Trump sticking to his 4 immigration priorities
WASHINGTON — President Donald Trump on Wednesday called on lawmakers to oppose a series of bipartisan efforts to address immigration and resolve the fate of young immigrants brought to the country illegally as children, demanding fealty to his hard-line approach even as more-moderate senators converged on a narrower approach.
Senators in both parties are racing against a self-imposed, endof-the-week deadline to write legislation that could win broad support by increasing border security while at the same time offering a path to citizenship for the young immigrants.
Members of a bipartisan group calling itself the Common Sense Coalition said they had reached a deal to do just that Wednesday, but it is not clear whether their bill could garner the 60 votes necessary to break a filibuster. The measure would include $25 billion for the president’s proposed wall at the Mexican border and offer a path to citizenship for 1.8 million of the young immigrants, but it would preclude their parents from becoming citizens.
The deal could set up a clash between a large and diverse group of senators from both parties against Trump and the Republican congressional leadership.

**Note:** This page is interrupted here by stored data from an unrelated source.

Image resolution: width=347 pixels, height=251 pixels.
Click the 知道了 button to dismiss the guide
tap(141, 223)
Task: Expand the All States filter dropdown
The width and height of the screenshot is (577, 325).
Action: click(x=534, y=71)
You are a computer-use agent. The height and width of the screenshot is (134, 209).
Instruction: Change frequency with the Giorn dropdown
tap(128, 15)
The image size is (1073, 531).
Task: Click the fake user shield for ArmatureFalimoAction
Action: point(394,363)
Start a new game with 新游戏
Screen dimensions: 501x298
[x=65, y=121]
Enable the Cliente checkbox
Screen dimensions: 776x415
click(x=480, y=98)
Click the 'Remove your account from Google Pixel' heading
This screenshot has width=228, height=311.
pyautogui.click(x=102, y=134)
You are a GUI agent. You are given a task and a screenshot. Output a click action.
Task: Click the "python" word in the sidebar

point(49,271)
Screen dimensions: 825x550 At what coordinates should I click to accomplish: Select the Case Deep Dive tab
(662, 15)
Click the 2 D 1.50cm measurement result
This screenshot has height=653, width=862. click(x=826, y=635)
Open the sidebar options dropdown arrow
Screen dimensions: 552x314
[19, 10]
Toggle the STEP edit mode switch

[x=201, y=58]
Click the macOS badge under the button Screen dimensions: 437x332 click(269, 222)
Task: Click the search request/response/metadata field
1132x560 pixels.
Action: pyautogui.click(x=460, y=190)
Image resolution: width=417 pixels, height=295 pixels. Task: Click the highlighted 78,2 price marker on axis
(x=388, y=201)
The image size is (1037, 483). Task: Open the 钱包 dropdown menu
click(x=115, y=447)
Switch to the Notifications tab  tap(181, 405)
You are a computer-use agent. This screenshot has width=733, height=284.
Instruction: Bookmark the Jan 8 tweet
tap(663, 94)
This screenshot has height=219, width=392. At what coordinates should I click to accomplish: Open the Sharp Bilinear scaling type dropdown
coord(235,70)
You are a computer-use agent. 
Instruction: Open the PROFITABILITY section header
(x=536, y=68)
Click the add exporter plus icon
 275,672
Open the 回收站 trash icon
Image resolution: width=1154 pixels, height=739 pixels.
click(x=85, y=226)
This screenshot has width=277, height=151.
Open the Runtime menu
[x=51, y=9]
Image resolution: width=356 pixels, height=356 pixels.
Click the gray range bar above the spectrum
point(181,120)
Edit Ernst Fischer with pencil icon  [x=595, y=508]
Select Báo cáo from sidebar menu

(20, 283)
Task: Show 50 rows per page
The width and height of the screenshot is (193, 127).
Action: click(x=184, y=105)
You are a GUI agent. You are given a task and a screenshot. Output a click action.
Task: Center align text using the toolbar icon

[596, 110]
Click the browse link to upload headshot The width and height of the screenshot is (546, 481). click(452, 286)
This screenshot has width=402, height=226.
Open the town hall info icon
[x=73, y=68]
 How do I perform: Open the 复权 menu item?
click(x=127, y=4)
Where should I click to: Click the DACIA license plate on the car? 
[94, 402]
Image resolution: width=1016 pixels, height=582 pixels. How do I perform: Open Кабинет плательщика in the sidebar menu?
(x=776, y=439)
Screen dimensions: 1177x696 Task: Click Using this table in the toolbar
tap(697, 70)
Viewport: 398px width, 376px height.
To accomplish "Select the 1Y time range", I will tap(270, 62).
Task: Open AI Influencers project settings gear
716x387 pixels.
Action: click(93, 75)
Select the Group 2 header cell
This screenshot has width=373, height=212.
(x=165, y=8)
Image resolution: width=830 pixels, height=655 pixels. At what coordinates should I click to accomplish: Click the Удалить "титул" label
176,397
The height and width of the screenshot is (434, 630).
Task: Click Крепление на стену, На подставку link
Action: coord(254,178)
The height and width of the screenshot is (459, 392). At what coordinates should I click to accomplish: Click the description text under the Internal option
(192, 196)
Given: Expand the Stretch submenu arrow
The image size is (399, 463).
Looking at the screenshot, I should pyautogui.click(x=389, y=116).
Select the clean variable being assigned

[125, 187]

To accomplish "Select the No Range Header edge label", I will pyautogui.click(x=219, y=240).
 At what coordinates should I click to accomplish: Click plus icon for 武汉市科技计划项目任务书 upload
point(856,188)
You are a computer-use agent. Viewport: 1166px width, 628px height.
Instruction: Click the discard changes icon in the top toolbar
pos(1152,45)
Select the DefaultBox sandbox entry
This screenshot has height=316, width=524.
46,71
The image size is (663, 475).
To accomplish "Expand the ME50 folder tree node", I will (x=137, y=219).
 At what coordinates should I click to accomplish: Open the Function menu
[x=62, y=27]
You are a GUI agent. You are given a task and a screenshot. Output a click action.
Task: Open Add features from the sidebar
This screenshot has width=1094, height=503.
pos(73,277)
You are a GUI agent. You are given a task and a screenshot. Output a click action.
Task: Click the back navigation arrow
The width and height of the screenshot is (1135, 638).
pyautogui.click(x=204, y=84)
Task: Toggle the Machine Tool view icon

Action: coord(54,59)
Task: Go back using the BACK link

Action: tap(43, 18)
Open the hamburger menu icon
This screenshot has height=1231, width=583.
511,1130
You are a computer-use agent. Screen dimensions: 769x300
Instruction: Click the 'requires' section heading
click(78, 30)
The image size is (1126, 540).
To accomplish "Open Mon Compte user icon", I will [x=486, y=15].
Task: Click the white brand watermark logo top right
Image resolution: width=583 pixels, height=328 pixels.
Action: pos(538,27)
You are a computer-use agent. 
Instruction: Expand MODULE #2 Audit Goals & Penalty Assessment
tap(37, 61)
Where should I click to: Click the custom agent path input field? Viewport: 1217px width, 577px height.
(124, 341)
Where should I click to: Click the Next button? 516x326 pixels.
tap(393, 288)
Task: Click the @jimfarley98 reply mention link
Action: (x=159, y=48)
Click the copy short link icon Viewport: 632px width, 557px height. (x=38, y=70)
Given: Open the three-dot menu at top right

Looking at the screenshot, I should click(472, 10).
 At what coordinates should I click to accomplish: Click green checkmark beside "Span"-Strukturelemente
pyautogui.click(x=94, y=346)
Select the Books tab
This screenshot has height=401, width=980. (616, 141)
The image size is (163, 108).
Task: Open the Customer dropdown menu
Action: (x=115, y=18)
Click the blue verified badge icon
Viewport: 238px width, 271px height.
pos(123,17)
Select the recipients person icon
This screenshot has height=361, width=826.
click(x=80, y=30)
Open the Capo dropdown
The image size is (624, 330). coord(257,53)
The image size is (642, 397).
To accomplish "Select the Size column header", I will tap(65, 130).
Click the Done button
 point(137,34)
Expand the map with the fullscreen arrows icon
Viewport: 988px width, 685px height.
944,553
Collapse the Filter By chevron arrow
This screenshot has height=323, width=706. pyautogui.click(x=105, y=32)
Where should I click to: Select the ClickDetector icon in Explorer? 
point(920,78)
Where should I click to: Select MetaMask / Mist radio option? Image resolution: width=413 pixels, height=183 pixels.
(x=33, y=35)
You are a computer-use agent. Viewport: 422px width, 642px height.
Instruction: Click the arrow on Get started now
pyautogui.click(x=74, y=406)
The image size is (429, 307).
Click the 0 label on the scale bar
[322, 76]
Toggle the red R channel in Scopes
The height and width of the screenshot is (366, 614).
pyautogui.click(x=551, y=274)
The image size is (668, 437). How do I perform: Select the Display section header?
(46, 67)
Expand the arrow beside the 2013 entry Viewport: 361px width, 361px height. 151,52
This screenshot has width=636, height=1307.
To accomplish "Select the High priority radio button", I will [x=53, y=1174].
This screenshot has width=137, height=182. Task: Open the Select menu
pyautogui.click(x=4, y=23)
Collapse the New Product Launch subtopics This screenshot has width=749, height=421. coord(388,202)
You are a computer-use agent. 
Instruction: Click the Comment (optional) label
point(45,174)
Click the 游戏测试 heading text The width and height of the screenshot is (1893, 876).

In a morning statement, Trump urged senators to oppose any bill that does not also embrace the “four pillars” of his immigration approach, which includes a rewrite of the nation’s immigration laws that would close the country’s borders to many immigrants trying to come to the United States legally.
“I am asking all senators, in both parties, to support the Grassley bill and to oppose any legislation that fails to fulfill these four pillars,” Trump said in the statement, referring to the measure’s chief sponsor, Sen. Chuck Grassley, R-Iowa.
The president’s decision to weigh in forcefully is likely to undermine the efforts of several bipartisan groups in the Senate and the House by calling into question whether any legislation they come up with might be dead on arrival once it makes it to the president’s desk.
Grassley’s immigration legislation would provide a path to citizenship for 1.8 million young immigrants, end the visa lottery program, build a border wall and end what Trump calls “chain migration,” which is family-based immigration.
The president said he would oppose a smaller “Band-Aid” approach to immigration that some lawmakers have been discussing, which would protect the young immigrants for a few years in exchange for a small increase in border security spending — essentially kicking the issue down the road.
Sen. Chuck Schumer of New York, the Democratic leader, responded harshly to the president’s entreaty, noting with dismay that Trump last September ended the Obama-era program known as DACA, or Deferred Action for Childhood Arrivals, which protected the young immigrants from deportation and provided them work permits.
“The American people know what’s going on,” Schumer said on the Senate floor. “They know this president not only created the problem, but seems to be against every solution that might pass because it isn’t 100 percent of what he wants.”
Republicans searching for a compromise on immigration were similarly perplexed.
“The president’s going to have a vote on his concept. I don’t think it will get 60 votes,” Sen. Lindsey Graham, R-S.C., said, adding, “The bottom line then is: What do you do next? You can do what we’ve done for the last 35 years — blame each other. Or you can actually start fixing the broken immigration system.”